- Born: 27 September 1939 Srinagar
- Died: 20 July 1974 (aged 35) Mumbai
- Occupations: Film director; Screen writer; film producer;
- Years active: 1970–1974

= Avtar Krishna Kaul =

Indian director (1939–1974)

Awtar Krishna Kaul (27 September 1939 – 20 July 1974) was an Indian film director who was active between 1970 and 1974. He won the National Film Award for Best Hindi Feature Film for 27 Down (1974). Awtar was the film's screenwriter and producer. The National Film Award for Best Cinematography was awarded to Apurba Kishore Bir. It received the Ecumenical Award at the Locarno Film Festival and the Dulac Prize at the Mannheim International Film Festival. It has been screened at the Festival des 3 Continents, France; IFFI, Goa; and GES-2, Moscow.
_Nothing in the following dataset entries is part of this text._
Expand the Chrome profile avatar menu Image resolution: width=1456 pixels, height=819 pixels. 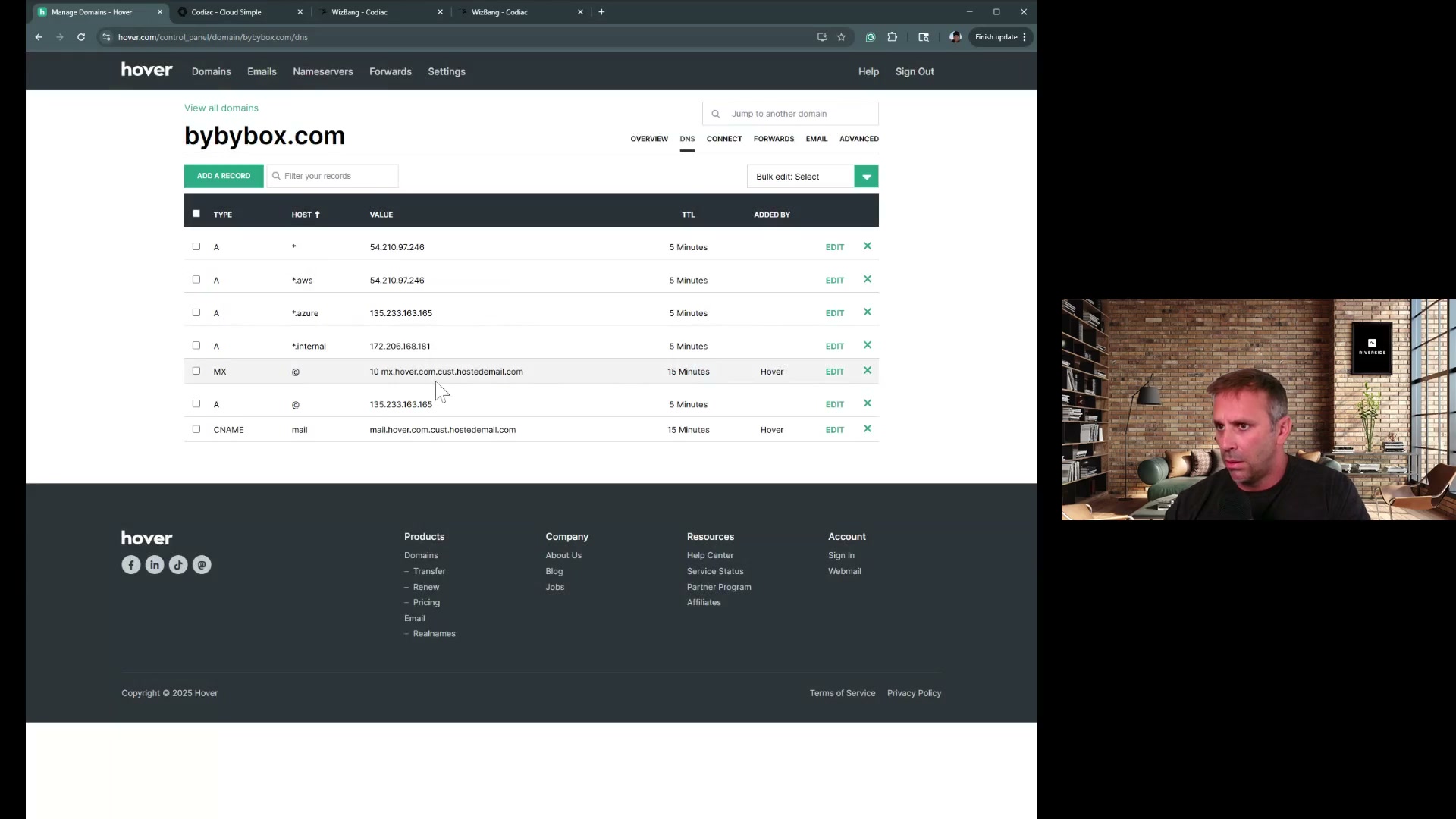pyautogui.click(x=955, y=36)
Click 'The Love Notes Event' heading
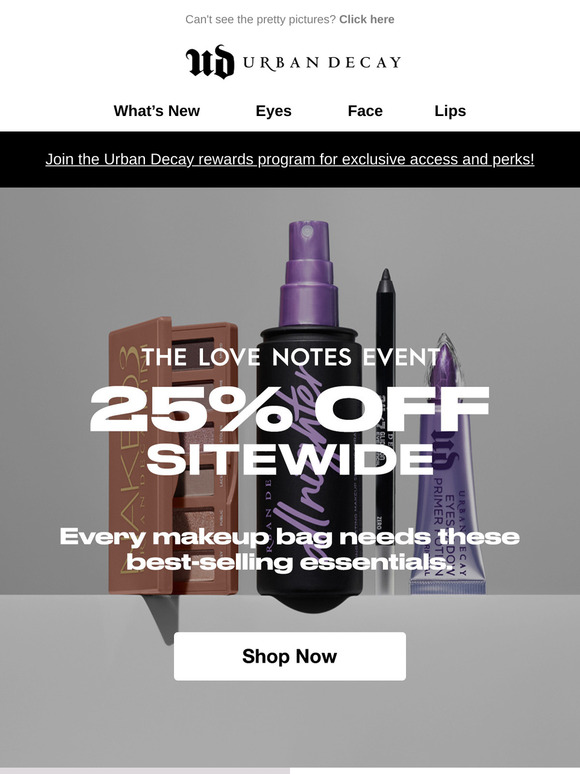This screenshot has width=580, height=774. pyautogui.click(x=291, y=357)
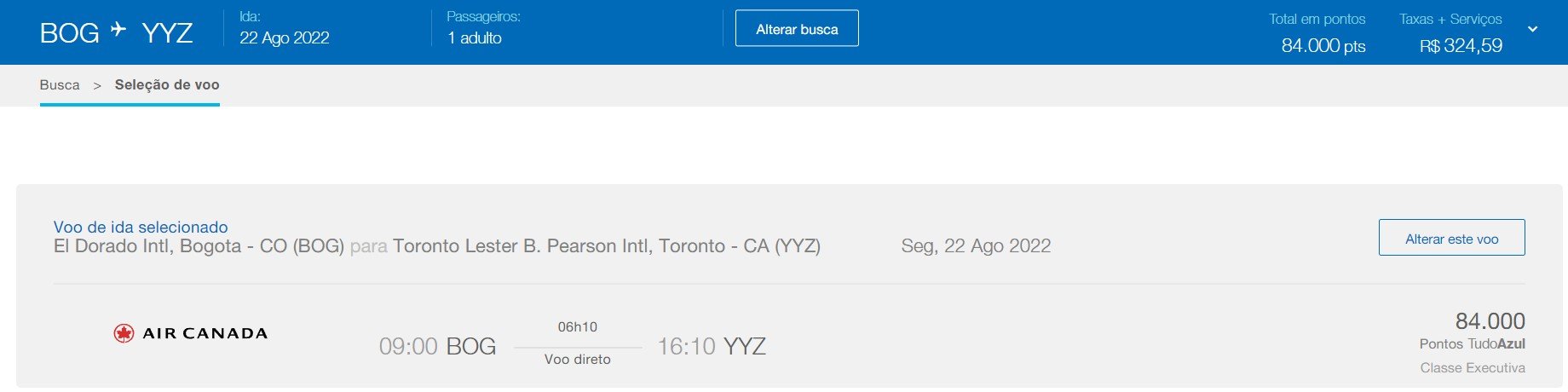Screen dimensions: 1568x392
Task: Click the 06h10 flight duration
Action: pyautogui.click(x=578, y=327)
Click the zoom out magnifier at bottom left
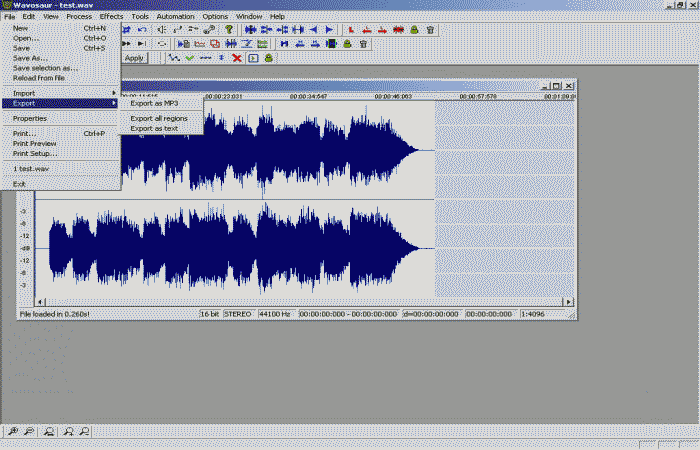 [29, 431]
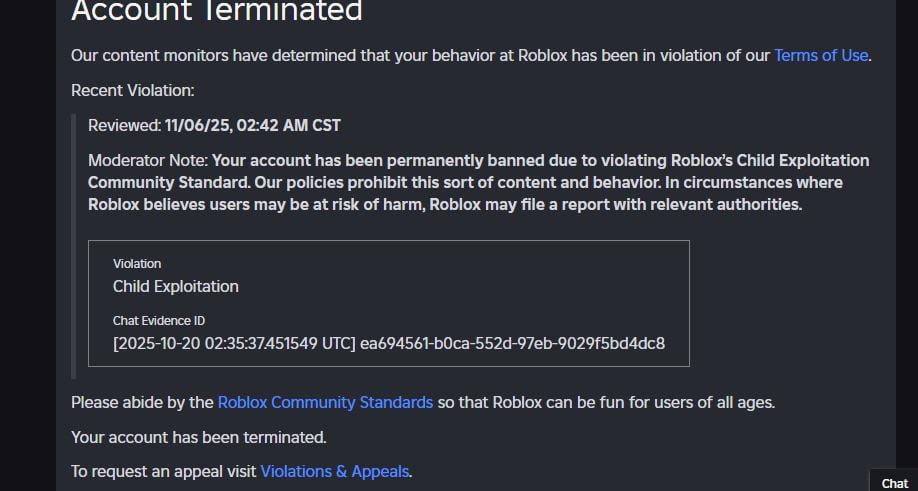Click "Your account has been terminated." sentence

tap(199, 438)
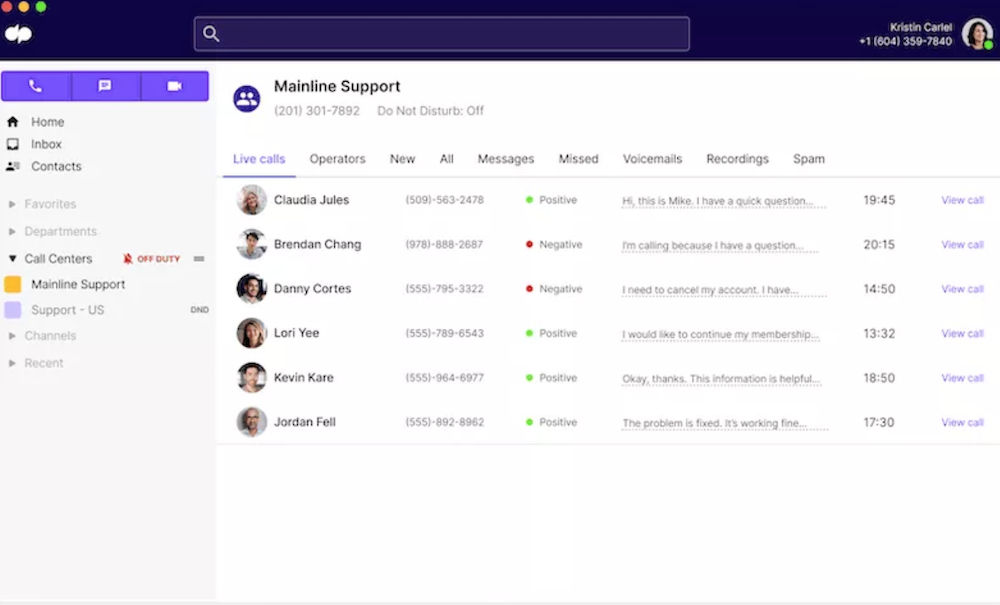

In 2024, the film celebrated its golden jubilee year.

Before 27 Down, Awtar worked as an assistant director on Merchant Ivory Productions’ Bombay Talkie (1970).

==Early life==
Kaul was born on 27 September 1939, in Srinagar, Jammu and Kashmir. His family later moved to Delhi.

He initially worked for the Ministry of External Affairs, and his first posting was in Pakistan. In 1960, he was assigned to the Indian Embassy in New York. The same year, he quit his job to enroll in a diploma program in film making at the Institute of Film Techniques in New York. Thereafter, he pursued a bachelor’s degree program in filmmaking at the City University of New York from 1964 to 1968. During this time, he worked part-time, alternately as a copyeditor/typesetter (“copyholder”) for the Associated Press and as an editor at the British Information Services in New York.

==Career==
Kaul returned to India in 1970 to work on the Merchant-Ivory production Bombay Talkie. He made his debut—and only—film in 1974 on a budget of 8 lakh. Awtar covered nearly 40% of the budget, with the National Film Development Corporation (NFDC) funding the remainder.

==Personal life==
Kaul married Anne, an American, during his 14-year stay in the U.S.

==Death==
Kaul died in a drowning accident while trying to save a friend. The incident occurred in the White House Area of Walkeshwar, Mumbai, on July 20, 1974. On the same day, 27 Down was announced as the winner of two National Awards.